Using the material below, print the line that contains "Where should I click to: Expand", the line that contains "Task: Open the #heydayboston hashtag", and every line in between, exactly and nothing else.
[[ INPUT MATERIAL, beginning ]]
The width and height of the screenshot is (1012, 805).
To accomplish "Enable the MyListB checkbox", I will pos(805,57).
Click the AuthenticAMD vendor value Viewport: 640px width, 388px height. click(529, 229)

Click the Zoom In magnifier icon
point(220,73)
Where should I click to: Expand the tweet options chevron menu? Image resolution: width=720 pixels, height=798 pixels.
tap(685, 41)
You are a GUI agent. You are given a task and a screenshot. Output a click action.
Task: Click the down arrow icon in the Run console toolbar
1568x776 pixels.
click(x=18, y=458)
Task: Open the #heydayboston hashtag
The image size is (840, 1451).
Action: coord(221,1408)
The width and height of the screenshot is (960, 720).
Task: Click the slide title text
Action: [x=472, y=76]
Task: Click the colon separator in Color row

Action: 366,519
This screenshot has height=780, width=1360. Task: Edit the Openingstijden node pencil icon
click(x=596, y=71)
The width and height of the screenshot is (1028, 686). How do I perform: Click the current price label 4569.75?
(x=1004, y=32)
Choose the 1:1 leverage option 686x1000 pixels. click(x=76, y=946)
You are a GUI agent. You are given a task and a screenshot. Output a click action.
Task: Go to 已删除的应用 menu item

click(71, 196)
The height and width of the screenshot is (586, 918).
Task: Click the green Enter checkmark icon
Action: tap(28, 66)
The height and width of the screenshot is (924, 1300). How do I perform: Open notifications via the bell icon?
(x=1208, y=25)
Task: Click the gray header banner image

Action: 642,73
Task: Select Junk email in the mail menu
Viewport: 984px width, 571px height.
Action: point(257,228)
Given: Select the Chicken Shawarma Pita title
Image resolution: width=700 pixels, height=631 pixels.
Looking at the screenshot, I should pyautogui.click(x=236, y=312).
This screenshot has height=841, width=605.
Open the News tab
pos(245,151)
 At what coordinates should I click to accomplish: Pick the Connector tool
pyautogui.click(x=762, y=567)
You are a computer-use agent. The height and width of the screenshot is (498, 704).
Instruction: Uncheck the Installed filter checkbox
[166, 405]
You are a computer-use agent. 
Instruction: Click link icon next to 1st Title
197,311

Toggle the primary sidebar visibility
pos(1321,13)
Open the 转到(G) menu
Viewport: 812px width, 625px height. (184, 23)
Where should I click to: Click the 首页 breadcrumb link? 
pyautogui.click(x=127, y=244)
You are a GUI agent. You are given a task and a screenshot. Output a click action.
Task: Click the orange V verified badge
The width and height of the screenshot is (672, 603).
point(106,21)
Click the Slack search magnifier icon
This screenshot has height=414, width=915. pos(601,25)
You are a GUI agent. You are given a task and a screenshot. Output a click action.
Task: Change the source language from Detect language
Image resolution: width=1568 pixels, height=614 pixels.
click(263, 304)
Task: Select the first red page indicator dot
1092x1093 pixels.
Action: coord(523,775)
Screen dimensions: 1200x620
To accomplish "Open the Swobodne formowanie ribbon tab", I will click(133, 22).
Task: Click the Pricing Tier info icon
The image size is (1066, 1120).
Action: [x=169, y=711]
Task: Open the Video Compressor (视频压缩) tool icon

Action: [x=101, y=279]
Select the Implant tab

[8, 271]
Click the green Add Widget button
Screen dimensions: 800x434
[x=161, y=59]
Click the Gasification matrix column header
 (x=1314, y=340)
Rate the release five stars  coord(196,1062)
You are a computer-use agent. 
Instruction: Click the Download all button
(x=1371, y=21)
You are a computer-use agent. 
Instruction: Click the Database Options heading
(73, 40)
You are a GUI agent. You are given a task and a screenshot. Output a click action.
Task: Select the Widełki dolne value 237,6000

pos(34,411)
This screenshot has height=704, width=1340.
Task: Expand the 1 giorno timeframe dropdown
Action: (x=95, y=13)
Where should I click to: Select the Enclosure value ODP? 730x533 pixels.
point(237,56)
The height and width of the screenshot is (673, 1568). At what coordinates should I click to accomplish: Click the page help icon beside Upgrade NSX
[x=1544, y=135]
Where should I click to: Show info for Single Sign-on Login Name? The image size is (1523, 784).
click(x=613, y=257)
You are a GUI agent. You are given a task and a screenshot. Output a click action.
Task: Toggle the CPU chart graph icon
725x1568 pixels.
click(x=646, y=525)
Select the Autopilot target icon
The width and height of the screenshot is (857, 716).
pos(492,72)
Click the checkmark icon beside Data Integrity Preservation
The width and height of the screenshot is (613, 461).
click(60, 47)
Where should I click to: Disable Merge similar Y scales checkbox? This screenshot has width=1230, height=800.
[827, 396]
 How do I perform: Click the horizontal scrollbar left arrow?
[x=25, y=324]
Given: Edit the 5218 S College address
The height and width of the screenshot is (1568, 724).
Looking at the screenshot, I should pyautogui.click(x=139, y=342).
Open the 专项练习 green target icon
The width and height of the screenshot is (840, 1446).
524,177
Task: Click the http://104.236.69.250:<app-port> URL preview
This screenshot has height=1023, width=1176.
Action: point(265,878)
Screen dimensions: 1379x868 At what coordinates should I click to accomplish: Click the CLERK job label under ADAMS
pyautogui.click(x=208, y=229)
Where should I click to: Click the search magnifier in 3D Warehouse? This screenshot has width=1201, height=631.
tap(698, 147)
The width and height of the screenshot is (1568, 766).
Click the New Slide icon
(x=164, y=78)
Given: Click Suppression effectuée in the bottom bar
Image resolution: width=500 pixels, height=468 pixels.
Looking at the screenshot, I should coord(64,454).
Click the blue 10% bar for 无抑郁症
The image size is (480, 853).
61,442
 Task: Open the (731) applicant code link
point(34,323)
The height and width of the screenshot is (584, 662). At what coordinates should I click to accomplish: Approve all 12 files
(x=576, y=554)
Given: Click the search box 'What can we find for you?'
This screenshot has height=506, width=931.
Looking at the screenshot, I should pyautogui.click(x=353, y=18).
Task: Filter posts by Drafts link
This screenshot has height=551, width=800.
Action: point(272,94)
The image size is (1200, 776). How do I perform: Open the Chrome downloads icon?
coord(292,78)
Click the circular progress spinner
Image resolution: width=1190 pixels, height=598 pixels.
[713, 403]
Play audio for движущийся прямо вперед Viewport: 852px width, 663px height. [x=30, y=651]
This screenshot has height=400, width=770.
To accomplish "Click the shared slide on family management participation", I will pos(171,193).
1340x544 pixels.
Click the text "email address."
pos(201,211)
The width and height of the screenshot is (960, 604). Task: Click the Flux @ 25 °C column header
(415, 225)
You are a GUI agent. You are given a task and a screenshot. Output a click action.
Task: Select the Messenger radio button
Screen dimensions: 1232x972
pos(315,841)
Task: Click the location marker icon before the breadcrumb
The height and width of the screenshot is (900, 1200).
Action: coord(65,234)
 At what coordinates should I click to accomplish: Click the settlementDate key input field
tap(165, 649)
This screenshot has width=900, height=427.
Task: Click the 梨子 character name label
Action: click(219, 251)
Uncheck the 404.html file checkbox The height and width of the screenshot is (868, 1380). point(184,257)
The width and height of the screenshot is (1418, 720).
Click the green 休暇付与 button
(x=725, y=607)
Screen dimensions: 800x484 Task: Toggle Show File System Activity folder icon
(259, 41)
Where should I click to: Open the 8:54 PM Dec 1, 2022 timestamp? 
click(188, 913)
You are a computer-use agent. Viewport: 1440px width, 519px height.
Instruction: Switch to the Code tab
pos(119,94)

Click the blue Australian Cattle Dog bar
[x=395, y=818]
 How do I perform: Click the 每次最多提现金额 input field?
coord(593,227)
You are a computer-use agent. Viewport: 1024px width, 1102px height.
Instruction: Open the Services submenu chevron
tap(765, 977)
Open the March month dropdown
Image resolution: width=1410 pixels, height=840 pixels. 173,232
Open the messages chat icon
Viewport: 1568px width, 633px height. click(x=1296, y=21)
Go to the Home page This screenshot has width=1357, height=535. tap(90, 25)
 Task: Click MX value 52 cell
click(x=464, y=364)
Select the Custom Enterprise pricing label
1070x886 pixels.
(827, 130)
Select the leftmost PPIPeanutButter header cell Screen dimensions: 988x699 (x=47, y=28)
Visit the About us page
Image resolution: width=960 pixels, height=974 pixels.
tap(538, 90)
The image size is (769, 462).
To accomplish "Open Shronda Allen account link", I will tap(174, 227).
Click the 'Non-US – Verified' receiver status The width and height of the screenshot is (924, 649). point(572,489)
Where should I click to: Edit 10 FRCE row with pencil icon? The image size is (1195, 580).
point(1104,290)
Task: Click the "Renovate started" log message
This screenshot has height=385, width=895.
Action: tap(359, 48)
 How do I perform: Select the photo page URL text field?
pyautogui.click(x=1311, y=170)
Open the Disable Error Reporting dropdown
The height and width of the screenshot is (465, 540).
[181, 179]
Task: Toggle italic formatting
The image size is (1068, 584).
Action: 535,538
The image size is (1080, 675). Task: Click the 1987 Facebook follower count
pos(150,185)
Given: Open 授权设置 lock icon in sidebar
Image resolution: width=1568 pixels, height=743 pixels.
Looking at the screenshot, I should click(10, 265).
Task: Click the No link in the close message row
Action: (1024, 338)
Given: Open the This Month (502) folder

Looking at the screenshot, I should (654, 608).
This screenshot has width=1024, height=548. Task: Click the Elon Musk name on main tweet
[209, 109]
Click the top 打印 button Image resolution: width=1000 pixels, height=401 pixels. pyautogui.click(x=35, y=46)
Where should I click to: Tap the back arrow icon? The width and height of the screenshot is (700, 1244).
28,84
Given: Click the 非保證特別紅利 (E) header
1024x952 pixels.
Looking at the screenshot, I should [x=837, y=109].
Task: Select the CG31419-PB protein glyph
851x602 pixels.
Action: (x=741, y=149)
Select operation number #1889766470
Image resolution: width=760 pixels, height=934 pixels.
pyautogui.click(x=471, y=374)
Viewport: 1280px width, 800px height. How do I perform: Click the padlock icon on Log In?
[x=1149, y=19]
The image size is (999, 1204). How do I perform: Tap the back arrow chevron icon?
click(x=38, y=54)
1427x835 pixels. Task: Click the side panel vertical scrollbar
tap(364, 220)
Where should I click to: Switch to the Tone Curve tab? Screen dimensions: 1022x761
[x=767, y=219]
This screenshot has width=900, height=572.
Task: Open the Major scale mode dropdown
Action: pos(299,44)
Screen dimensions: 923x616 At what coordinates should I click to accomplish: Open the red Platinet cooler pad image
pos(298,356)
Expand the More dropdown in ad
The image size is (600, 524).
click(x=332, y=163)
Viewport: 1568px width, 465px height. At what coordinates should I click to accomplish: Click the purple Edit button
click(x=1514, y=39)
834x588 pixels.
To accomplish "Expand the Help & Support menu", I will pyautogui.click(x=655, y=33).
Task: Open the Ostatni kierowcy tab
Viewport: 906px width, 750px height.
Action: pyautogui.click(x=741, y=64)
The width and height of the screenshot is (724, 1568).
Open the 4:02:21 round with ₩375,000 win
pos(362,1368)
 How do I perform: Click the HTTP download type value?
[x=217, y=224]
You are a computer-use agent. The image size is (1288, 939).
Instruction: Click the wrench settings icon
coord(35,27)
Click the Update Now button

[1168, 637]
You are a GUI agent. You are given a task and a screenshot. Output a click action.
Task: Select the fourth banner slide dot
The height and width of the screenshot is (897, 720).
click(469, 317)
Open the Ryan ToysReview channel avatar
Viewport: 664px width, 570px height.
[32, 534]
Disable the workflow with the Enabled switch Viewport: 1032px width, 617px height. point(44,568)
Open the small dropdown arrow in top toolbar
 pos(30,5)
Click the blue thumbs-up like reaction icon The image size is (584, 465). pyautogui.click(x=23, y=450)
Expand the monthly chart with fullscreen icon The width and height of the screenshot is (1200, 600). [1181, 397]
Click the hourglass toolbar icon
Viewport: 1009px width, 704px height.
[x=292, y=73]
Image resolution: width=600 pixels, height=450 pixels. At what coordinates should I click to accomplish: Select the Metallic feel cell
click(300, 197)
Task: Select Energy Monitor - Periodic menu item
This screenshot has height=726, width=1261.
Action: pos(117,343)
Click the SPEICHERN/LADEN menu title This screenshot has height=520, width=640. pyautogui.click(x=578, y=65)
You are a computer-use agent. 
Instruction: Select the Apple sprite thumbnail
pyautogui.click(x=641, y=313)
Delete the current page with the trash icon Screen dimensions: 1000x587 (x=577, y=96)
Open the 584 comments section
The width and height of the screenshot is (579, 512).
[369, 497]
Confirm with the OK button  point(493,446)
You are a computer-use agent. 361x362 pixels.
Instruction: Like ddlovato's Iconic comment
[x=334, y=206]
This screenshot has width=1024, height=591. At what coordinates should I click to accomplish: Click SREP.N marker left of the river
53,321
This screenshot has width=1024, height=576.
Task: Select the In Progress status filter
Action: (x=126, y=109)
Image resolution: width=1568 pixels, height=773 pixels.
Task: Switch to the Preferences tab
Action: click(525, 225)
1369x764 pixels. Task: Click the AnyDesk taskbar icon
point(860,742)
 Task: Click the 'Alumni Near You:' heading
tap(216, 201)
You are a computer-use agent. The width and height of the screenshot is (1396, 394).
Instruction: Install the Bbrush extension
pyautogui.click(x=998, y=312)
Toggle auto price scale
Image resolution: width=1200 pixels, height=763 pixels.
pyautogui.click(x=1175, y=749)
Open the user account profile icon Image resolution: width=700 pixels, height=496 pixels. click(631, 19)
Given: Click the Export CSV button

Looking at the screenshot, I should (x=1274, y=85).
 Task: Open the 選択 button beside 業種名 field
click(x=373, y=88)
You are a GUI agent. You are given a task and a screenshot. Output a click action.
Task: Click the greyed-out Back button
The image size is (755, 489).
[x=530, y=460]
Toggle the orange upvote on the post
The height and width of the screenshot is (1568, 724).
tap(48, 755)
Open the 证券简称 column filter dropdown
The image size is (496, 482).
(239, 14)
[[ INPUT MATERIAL, end ]]
• [EXERCISE SOLUTION]
Where should I click to: Expand the tweet options chevron menu? Image resolution: width=720 pixels, height=798 pixels.
tap(685, 41)
You are a GUI agent. You are given a task and a screenshot. Output a click action.
Task: Click the down arrow icon in the Run console toolbar
1568x776 pixels.
click(x=18, y=458)
Task: Open the #heydayboston hashtag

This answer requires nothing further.